* Problem
Your task is to copy each line of the material that includes "height".

* Record set
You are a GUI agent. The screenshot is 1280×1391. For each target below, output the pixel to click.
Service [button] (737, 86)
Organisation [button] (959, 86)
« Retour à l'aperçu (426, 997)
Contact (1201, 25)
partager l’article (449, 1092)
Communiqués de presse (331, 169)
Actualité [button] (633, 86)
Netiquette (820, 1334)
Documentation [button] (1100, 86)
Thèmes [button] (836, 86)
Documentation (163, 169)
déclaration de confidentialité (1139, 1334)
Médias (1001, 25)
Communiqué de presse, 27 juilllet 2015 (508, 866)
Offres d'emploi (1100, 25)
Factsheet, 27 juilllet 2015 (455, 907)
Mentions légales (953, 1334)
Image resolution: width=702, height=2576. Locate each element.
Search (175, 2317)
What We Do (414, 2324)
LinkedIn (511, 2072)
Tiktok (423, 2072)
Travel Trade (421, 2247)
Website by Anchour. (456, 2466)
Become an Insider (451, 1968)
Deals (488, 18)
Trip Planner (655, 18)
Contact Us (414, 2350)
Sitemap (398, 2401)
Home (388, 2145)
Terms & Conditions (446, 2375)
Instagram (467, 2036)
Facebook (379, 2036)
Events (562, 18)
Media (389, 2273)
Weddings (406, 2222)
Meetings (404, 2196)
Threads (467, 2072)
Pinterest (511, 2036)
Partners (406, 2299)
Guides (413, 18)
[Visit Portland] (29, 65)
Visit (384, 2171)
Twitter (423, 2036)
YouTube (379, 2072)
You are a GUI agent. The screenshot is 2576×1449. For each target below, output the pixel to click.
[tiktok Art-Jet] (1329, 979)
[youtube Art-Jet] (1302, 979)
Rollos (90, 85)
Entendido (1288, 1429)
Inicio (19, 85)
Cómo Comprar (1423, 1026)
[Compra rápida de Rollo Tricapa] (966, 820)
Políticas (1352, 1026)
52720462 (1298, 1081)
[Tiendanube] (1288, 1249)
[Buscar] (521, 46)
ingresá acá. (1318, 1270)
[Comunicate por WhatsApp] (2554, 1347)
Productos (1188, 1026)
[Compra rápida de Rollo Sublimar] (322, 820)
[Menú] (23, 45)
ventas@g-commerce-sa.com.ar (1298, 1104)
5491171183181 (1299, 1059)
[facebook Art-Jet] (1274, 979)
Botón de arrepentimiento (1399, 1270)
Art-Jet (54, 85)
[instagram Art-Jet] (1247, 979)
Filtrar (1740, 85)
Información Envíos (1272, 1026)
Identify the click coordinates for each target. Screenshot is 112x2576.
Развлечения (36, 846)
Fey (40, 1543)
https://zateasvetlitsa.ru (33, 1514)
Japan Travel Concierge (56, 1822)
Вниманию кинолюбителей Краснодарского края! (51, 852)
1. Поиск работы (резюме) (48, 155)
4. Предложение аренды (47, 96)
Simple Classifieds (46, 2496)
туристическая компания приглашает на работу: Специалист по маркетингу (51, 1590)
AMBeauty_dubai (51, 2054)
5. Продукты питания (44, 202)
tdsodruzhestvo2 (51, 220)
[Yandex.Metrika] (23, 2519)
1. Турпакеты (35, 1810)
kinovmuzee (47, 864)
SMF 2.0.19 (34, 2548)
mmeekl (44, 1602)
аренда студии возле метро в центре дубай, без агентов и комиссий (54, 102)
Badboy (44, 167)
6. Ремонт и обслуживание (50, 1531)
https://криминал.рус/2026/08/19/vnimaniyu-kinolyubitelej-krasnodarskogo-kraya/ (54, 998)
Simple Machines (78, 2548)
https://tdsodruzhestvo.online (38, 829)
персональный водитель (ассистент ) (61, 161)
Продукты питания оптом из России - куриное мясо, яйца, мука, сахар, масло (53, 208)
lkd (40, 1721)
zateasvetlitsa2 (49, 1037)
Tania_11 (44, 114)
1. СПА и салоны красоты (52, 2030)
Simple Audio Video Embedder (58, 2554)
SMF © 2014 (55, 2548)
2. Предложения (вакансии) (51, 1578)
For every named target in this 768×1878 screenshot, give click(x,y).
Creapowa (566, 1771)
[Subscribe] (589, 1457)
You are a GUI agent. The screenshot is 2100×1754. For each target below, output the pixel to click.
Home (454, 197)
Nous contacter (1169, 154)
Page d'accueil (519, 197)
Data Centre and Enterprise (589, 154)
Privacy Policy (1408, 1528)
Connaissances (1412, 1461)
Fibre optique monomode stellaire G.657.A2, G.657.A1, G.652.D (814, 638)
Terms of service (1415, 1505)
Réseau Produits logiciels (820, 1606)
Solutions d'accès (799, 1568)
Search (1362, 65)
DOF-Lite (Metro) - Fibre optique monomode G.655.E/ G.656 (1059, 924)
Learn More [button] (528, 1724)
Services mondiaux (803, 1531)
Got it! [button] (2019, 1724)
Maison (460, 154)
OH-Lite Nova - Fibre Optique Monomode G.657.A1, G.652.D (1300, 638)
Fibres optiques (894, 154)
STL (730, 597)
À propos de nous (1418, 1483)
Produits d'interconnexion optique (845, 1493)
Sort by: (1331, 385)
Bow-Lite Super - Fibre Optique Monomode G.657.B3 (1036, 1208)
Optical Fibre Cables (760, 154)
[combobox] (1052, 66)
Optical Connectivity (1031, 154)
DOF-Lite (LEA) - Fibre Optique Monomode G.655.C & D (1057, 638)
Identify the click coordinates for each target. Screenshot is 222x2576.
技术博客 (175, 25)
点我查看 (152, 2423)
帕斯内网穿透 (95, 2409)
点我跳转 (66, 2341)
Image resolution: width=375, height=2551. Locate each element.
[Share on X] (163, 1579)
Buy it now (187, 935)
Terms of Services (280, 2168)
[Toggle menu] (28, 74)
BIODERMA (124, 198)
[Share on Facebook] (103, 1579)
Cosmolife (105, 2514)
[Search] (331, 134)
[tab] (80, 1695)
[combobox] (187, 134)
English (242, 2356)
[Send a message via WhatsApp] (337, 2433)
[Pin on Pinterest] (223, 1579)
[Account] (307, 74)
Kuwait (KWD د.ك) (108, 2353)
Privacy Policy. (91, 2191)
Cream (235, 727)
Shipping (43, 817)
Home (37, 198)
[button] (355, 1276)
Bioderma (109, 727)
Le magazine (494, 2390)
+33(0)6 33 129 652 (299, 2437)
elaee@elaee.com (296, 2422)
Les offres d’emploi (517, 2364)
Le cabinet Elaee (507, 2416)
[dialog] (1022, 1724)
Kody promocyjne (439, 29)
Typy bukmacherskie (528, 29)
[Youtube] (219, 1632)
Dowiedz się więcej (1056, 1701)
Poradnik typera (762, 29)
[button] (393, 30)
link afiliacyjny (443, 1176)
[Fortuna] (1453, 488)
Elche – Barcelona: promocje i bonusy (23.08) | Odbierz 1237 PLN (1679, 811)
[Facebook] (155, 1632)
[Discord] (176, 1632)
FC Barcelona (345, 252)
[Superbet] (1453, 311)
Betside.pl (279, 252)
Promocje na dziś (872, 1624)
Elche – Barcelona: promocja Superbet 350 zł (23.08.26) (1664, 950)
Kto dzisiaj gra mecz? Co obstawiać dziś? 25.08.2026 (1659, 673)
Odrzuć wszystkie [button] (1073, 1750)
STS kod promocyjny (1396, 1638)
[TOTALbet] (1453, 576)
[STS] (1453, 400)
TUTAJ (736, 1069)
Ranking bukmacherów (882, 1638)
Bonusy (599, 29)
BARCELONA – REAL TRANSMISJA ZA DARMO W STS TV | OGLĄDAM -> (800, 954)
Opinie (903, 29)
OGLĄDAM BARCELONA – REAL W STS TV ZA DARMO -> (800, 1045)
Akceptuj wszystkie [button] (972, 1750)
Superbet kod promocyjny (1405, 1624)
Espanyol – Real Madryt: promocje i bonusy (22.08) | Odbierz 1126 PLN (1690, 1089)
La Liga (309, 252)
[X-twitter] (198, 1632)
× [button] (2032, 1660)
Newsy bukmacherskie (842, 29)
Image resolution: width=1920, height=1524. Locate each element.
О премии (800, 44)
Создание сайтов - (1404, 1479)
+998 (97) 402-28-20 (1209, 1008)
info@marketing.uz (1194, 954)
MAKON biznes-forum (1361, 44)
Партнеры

* Output for this exercise
Image resolution: width=702, height=2576. Locate each element.
Image resolution: width=375, height=2551. Locate each element.
Image resolution: width=1920, height=1524. Locate each element.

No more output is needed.